Coffee Shop Sebagai Budaya Populer

Kopi. Kalau mendengar satu kata ini, apa yang akan terlintas dalam pikiran kita? Pahit? Hitam? Starbucks? Atau nongkrong sambil wi-fi-an gratis? Semenjak kemunculannya di pedalam hutan Ethiopia berabad-abad lalu, di era modern ini, kopi banyak diasosiasikan dengan banyak hal. Salah satunya adalah kehidupan urban dan modern.
www.jozoaracoffeeshop.com
Dulunya, kopi digunakan untuk menggantikan alkohol di abad ke-17 dan menjadi minuman nasional masyarakat Amerika Serikat setelah terjadinya Boston Tea Party. Kemunculan coffee shop menjadikannya salah satu pusat sosial di era abad ke-14. Bukan hanya itu, coffee shop juga dulu dijadikan sebagai pusat kesenian dan artistik.

Dilihat dari sejarahnya, coffee shop memang bukan hanya tempat untuk minum kopi di kala ngantuk. Kalau dalam konteks tradisional Indonesia, kita bisa lihat banyak warung kopi di mana-mana. Konsep itulah yang juga diangkat oleh coffee shop. Bahwa orang Indonesia pergi ke warkop tidak hanya sekadar minum kopi kemudian pulang, tetapi juga ada interaksi sosial yang terjadi.

Di era modern ini, banyak coffee shop yang menjamur di mana-mana, mulai dari yang memiliki brand mendunia sampai coffee shop lokal. Dalam konteks masyarakat urban Indonesia, coffee shop menjadi salah satu budaya populer yang juga semakin berkembang. Ingat bahwa kegemaran orang Indonesia adalah nongkrong? Dengan konsep “makan nggak makan yang penting kumpul”, tanpa disadari bahwa budaya nongkrong itu sendiri bukan lagi milik masyarakat tradisional, tetapi juga masyarakat urban.

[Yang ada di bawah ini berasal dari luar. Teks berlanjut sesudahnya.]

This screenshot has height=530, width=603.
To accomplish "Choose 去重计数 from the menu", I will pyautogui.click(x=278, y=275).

Bahkan kalau kita lihat, minimarket di Indonesia saja bisa digeser fungsinya menjadi sebuah tempat tongkrongan. Di negara asalnya sendiri, Amerika Serikat misalnya, minimarket tetap difungsikan sebagai minimarket, tanpa embel-embel tempat nongkrong. Tetapi di Indonesia, popularitas minimarket-minimarket yang menyediakan tempat tongkrongan justru semakin meningkat. Sebabnya karena mereka tahu budaya orang Indonesia yang senang berkumpul dan berinteraksi satu sama lain.

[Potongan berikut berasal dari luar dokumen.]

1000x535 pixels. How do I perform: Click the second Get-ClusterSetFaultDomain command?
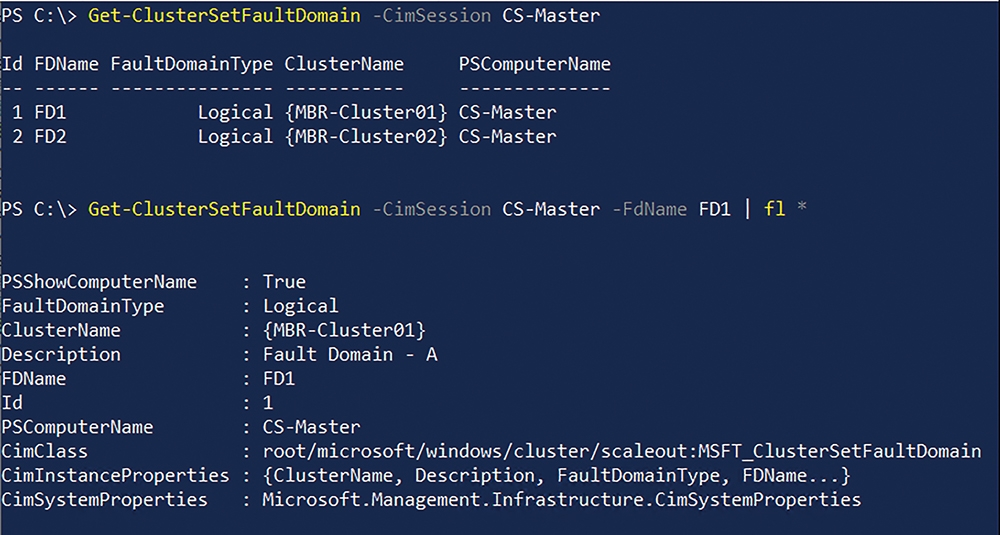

Kembali lagi ke coffee shop, kemunculannya juga dikatakan sebagai sumber dari adanya mass consumerism. Kini masyarakat banyak yang lebih memilih meminum kopi seharga Rp40.000,00 dibandingkan menyeduhnya sendiri di rumah yang harganya bisa sepuluh kali lipat lebih murah. Tentu orang-orang pergi ke coffe shop bukan hanya sekadar faktor ingin meminum kopi saja, tetapi juga karena faktor-faktor lain. Misalnya, sebagai meeting point, tempat bekerja, tempat terjadinya interaksi sosial, sampai tempat nongkrong. Oleh karena itulah, kalau kita perhatikan, coffee shop selalu didesain sedemikian rupa menjadi tempat yang cozy dan membuat orang betah nongkrong berlama-lama. Dengan kata lain, coffee shop telah menjadi produk budaya populer. Namun, kita juga tidak bisa melupakan fungsi coffee shop pada awal kemunculannya pun merupakan tempat berkumpul dan berinteraksi sosial yang lumayan penting di Eropa.